Provided data –
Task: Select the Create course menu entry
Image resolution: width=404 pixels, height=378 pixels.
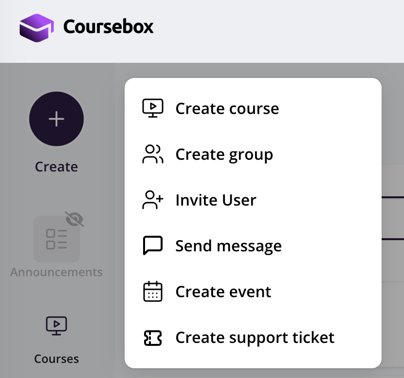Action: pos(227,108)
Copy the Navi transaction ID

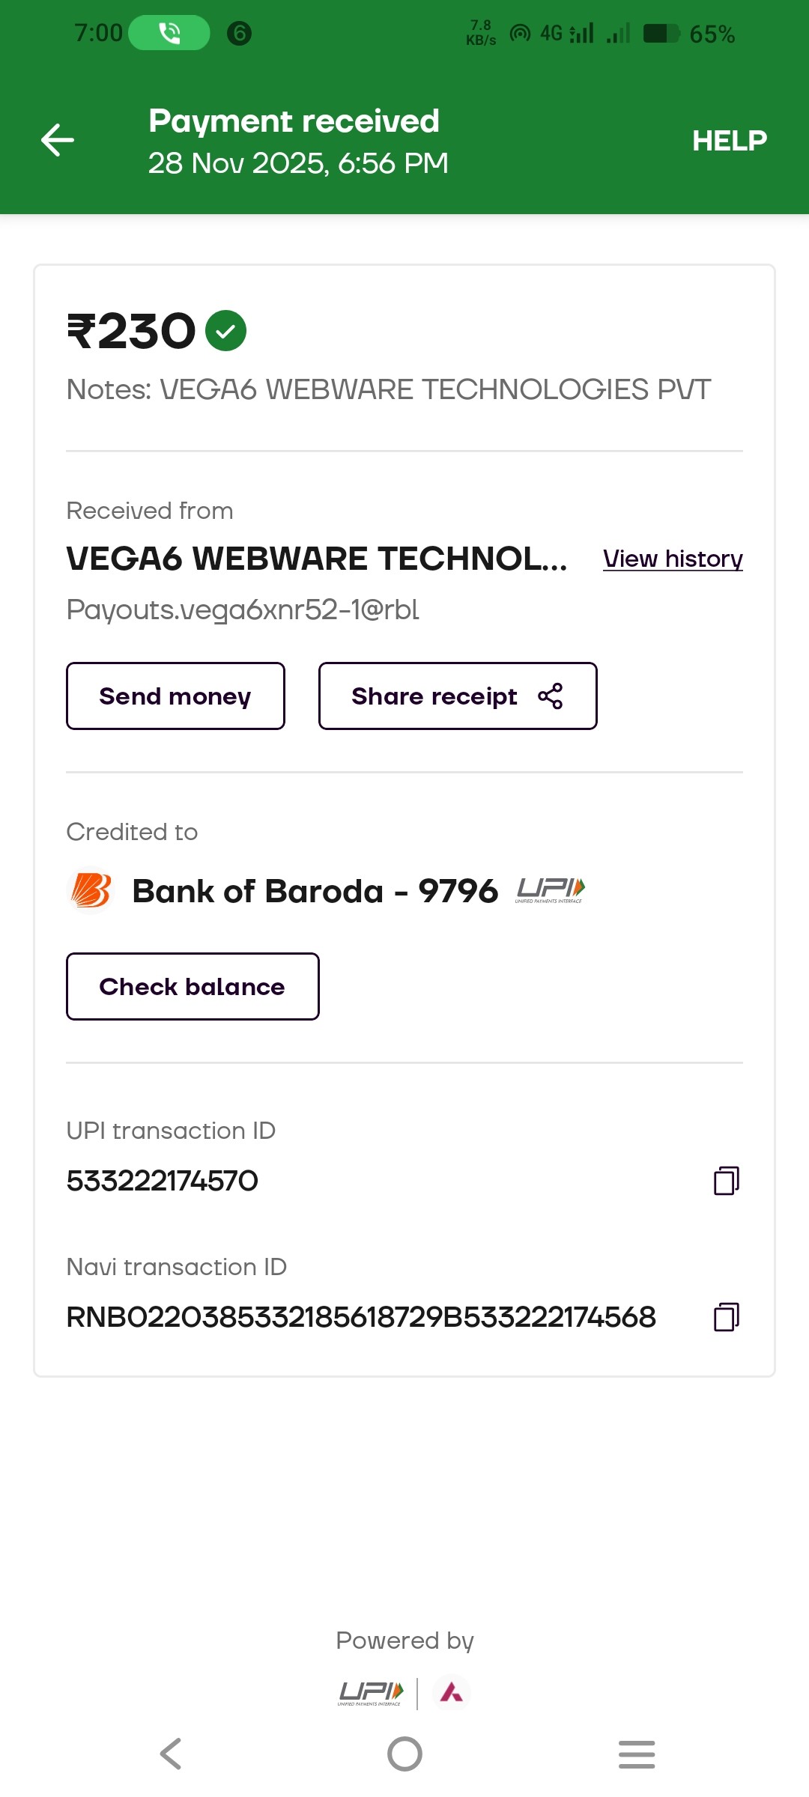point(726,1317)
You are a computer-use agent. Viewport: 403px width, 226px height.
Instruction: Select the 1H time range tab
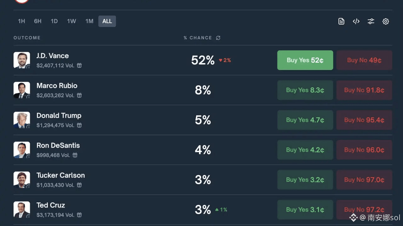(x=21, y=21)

--

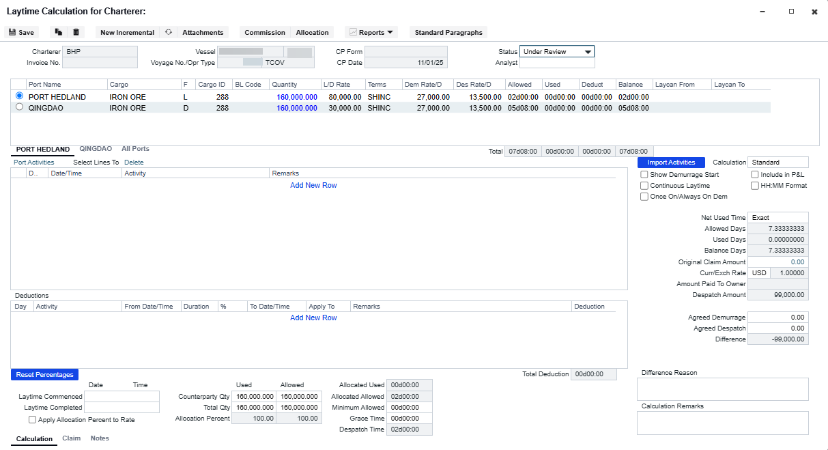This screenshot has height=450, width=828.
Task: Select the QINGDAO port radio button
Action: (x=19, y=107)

* * *

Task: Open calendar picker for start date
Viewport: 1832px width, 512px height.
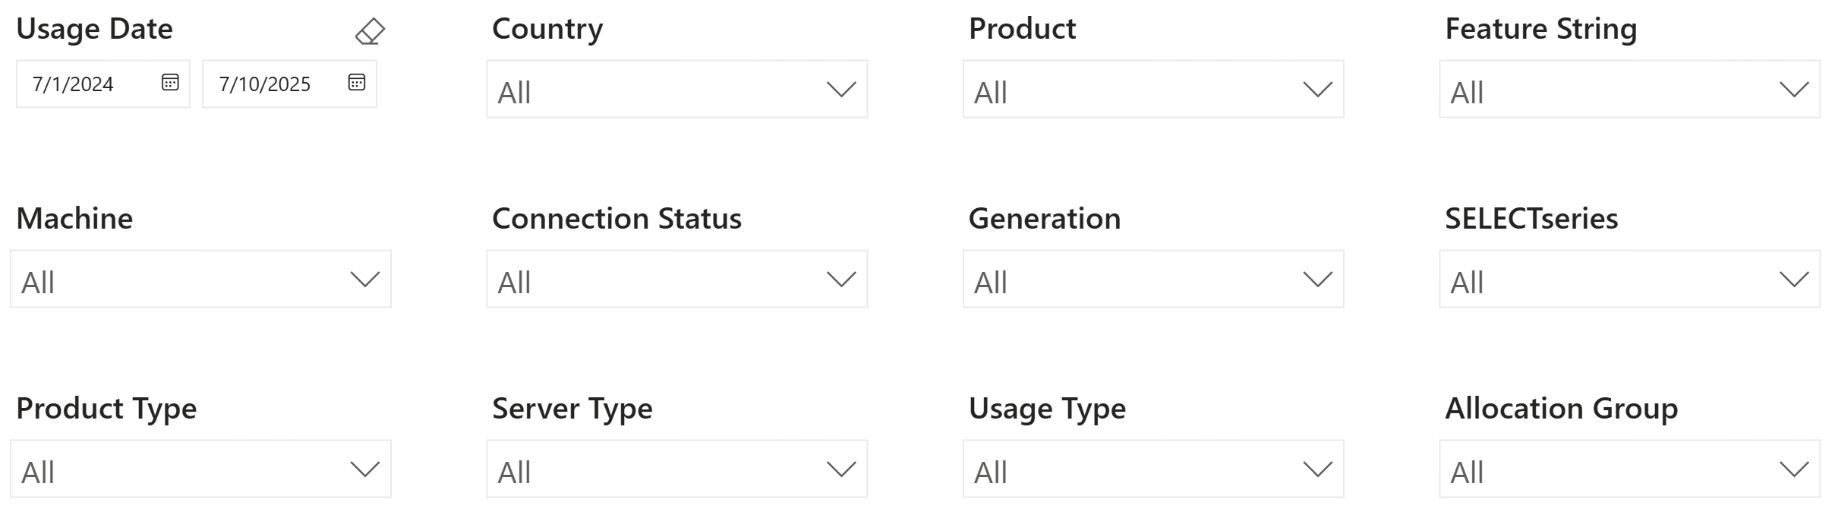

Your objective – Copy the material starting at the line containing "You are a computer-use" and ending at the line containing "(x=21, y=21)", word for word, with both of those lines included. Omit the pictures.

Expected answer –
You are a computer-use agent. Viewport: 403px width, 226px height.
Instruction: Select the 1H time range tab
(x=21, y=21)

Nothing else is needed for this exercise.